Worldly or Otherworldly?
“Activism” in an Urban Religious District
Omar M. McRoberts
Colloquially, the term “faith-based activism” refers to extroverted forms of social action originating in religious institutions. Churches with food pantries and shelters for battered women, or that build homes and run welfare-to-work programs, or whose leaders organize marches and protests, are considered “activist.” It is assumed that religious beliefs and practices are no obstacle for these churches – there is no contradiction between faith and activism. By contrast, churches that do apparently little for nonmembers are called “insular, ” and it is assumed that these institutions face religious ideological barriers to activity in the secular world. It is tempting to call one group “worldly” and the other “otherworldly, ” or one “church” and the other “sect” as have so many scholarly observers (Weber 1922/1963; Troeltsch 1931; Iannaccone 1988; Johnson 1963).
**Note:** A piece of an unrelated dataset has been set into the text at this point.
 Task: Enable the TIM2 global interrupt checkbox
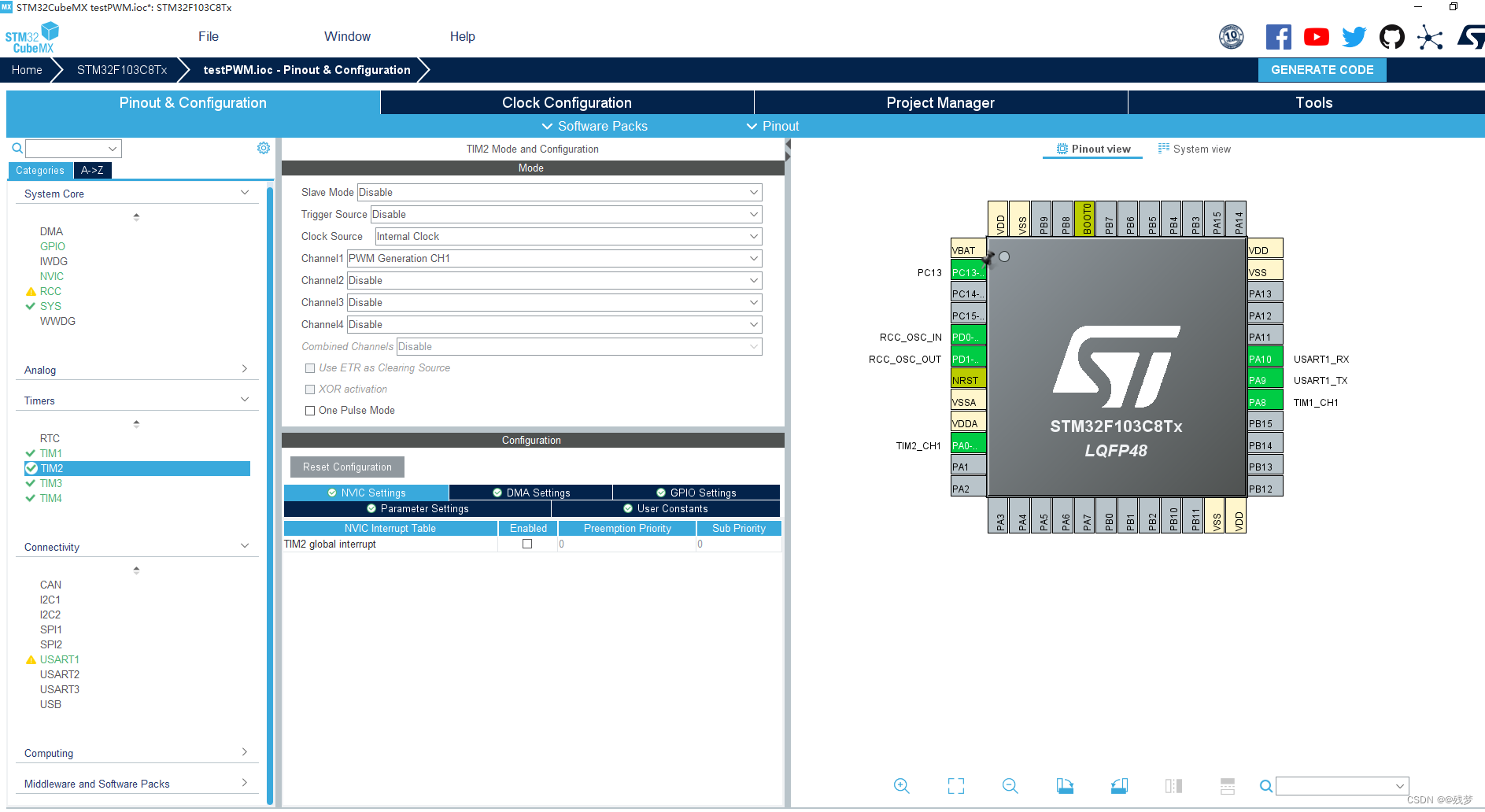coord(526,544)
Indeed, among those ideas at the heart of the sociology of religion is the distinction between worldly and otherworldly modes of religious presence. Beneath most typologies of religious organizations is the notion that some churches are oriented toward earthly matters, while others completely turn their backs to secular human affairs, seeking solace in the promise of a better world to come. The worldly/otherworldly dichotomy is implicit especially in works attempting to sort African-American churches.
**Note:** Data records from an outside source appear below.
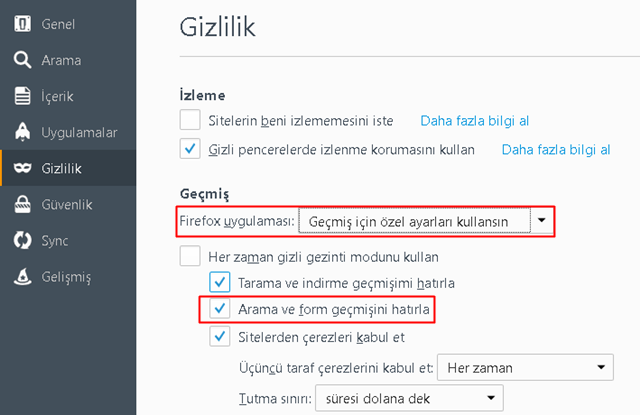Toggle 'Sitelerden çerezleri kabul et' checkbox
Screen dimensions: 640x415
[220, 337]
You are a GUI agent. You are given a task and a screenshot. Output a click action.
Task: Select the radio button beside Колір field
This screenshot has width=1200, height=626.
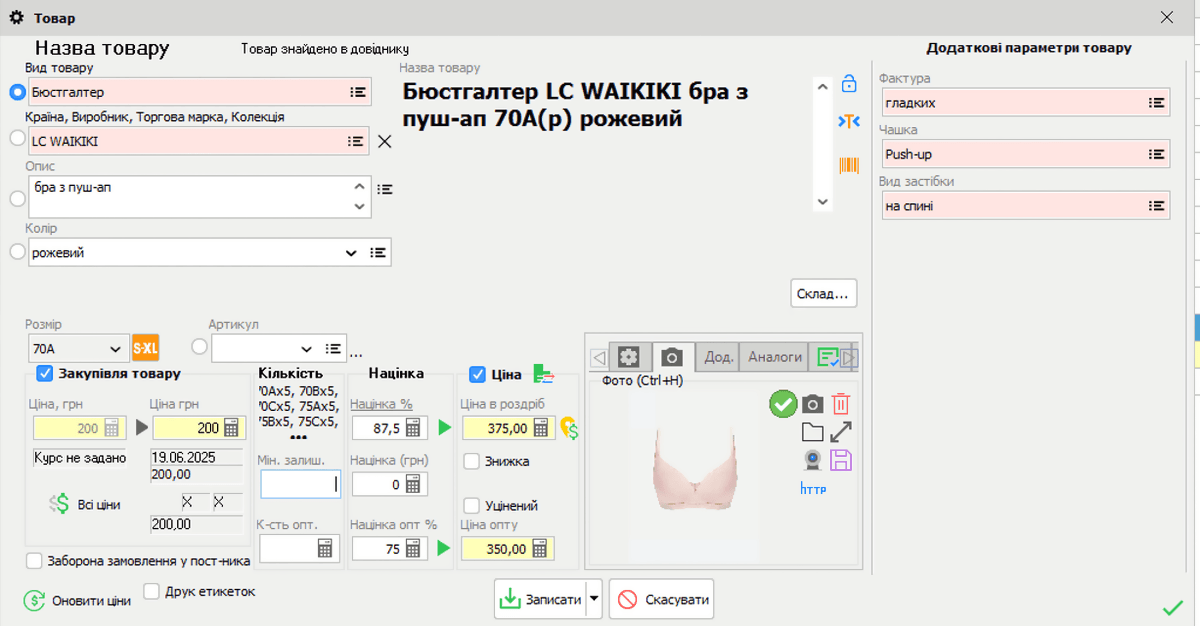click(17, 252)
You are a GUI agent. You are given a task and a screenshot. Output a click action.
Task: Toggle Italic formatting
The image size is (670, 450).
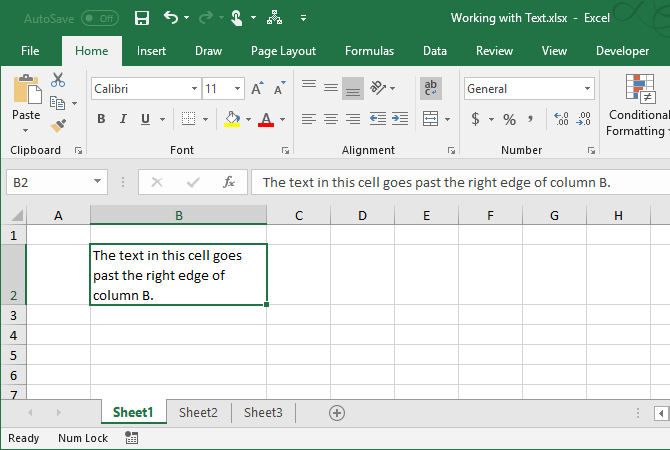(124, 119)
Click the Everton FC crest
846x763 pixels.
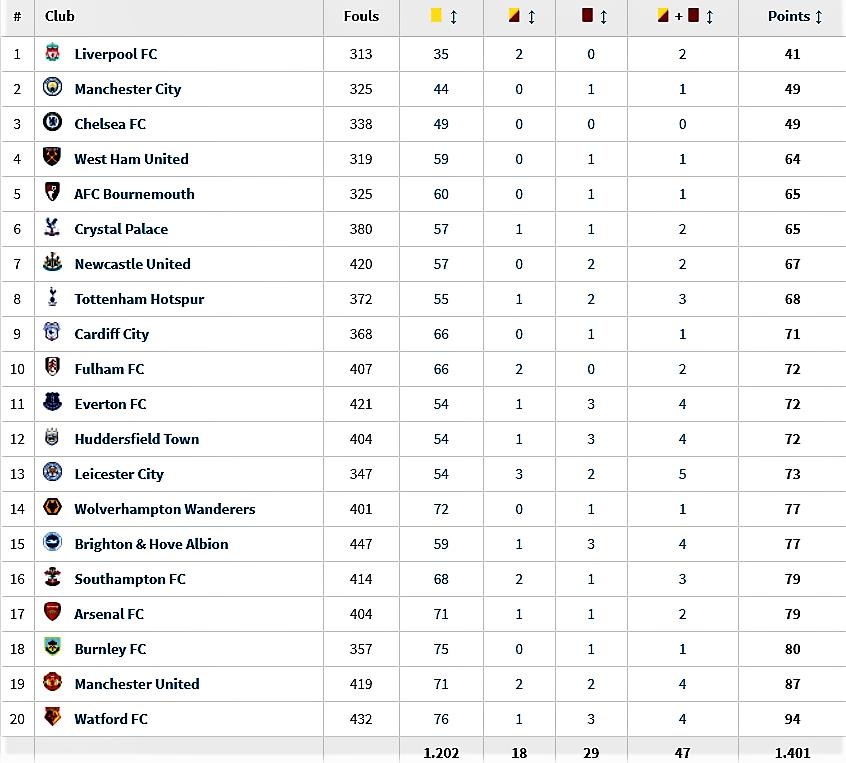[x=52, y=404]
Scholars of black religion have, for instance, divided black churches into “expressive” and “instrumental.” Expressive congregations are highly insular religious enclaves whose members avoid all involvement in political and secular social matters. They value emotional catharsis above all else. Instead of confronting in secular terms the societal roots of black suffering, these churches use worship to scrape off the psychic barnacles accumulated “out there” in the world. Church is therefore a way to escape the world, or discard the world, if only temporarily. Commentators usually associate expressive forms with the myriad Pentecostal and other “sect” congregations that occupied (and continue to occupy) countless commercial storefronts in depressed black neighborhoods. By contrast, instrumental congregations are inherently political. The pastors of these typically Baptist and Methodist churches preach politics from the pulpit and run for public office. Here, most religious activities are geared toward “uplifting the race.” Instead of escaping the world, these churches plunge headlong into it in order to alter it (Drake 1940; Frazier 1963/1974).